En disant cela, elle lui saisit le bras et la jeta dehors sans ménagement. Inès s'écroula une fois le portail fermé derrière elle. Elle se demandait où se trouvait sa petite fille, où se trouvait son petit trésor. Celle pour qui elle avit tout sacrifié. Elle n'arrivait pas à croire qu'elle pouvait la perdre aussi facilement. Elle erra dans la rue sans but et lorsqu'elle eut atteint le carrefour que Rachel lui avait indiqué, elle s'attela à demander à toutes les vendeuses qu'elle connaissait bien entendu si l'une d'entre elle avait vu sa fille dans la nuit. Ses recherches s'avérèrent vaines. Personne ne lui répondit positivement mais elle n'abandonna pas. Elle décida de rentrer chercher une photo de Safi pour se rendre au poste de police le plus proche.

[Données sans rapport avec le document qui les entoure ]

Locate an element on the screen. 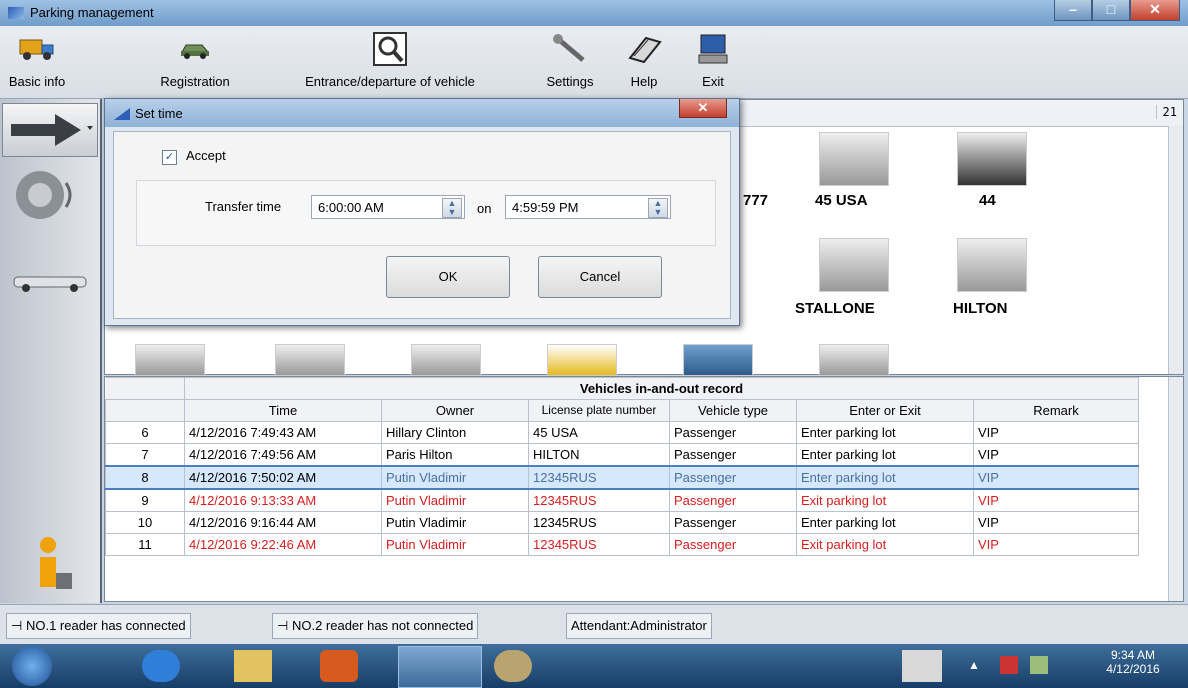 Image resolution: width=1188 pixels, height=688 pixels. network-icon is located at coordinates (1039, 665).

Une fois devant son portail, elle se rendit compte qu'il était ouvert. Elle se dit que Safi était peut-être rentré alors elle courut comme jamais dans sa vie. L'espoir lui donnait des ailes et dès qu'elle traversa l'entrée de son salon, elle retrouva sa petite fille recroquevillée sur elle-même dans un des canapés. Dans un accès de colère, elle prit en main le bras de la jeune fille et la secoua avec ferveur.

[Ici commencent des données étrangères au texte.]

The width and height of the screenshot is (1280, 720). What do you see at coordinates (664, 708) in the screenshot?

-Dis moi où étais-tu petite inconsciente? lança t-elle. Dis moi...

-Mama lâche moi! implora Safi.


La jeune fille pleurait, criait et se débattait mais sa mère ne desserra pas sa poigne. N'ayant pas de réponse concrète de la petite, elle la libera et lui donna presque aussitôt une gifle assourdissante qui arracha un cri de douleur à Safi. Et comme possédée par un démon, le regard de Safi s'illumina. Elle se jeta sur sa mère telle une lionne sur sa proie. Elle leva la main sur sa génitrice à plusieurs reprises. Inès qui ne s'attendait pas à cette réaction de la part de celle à qui elle avait passée tout son temps à éduquer, demeura paralysée devant la rage de sa fille et les gifles qu'elle recevait. Et d'un coup comme délivré, elle s'arrêta net et recula. Elle venait de se rendre compte de la gravité de l'acte qu'elle venait de commettre .

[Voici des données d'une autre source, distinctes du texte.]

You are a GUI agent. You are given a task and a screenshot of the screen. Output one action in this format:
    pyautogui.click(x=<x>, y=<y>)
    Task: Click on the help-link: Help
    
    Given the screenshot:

-Maman... Je suis... Je suis désolée...

-Non Safi; la coupa brusquement Inès. Tu es une honte pour ta pauvre mère. Une pauvre fille comme toi. Si je savais que c'était ce que j'allais recevoir en retour, jamais je n'aurais perdu mon temps à t'élever, à t'aimer. J'aurais dû fermé mes jambes le jour de ta naissance... Éloigne toi de moi.


Safi croula sous le poids de la honte. Elle tremblotait tant la situation lui semblait irréelle. Le sol bougea sous ses jambes et son coeur bondit hors de son corps. Le tonnerre gronda au loin. Sa mère lui avait toujours dit "manque de respect à tes parents et le sol tremblera sous tes pas. Les esprits se dirigeront vers les ténèbres et les cieux pour rendre compte de ce qu'ils ont vu et les éléments se déchaîneront pour signifier leur peine". Jamais elle n'avait cru aux dieux de sa mère jusqu'à ce moment précis. Elle avait été initié à l'église catholique par la sœur Mina dans son enfance et elle avait toujours cru en l'existence d'un seul Dieu et là elle ne savait pas si elle avait tort de croire cela mais elle savait qu'il existait certaines forces qui échappaient à la maîtrise de l'être humain.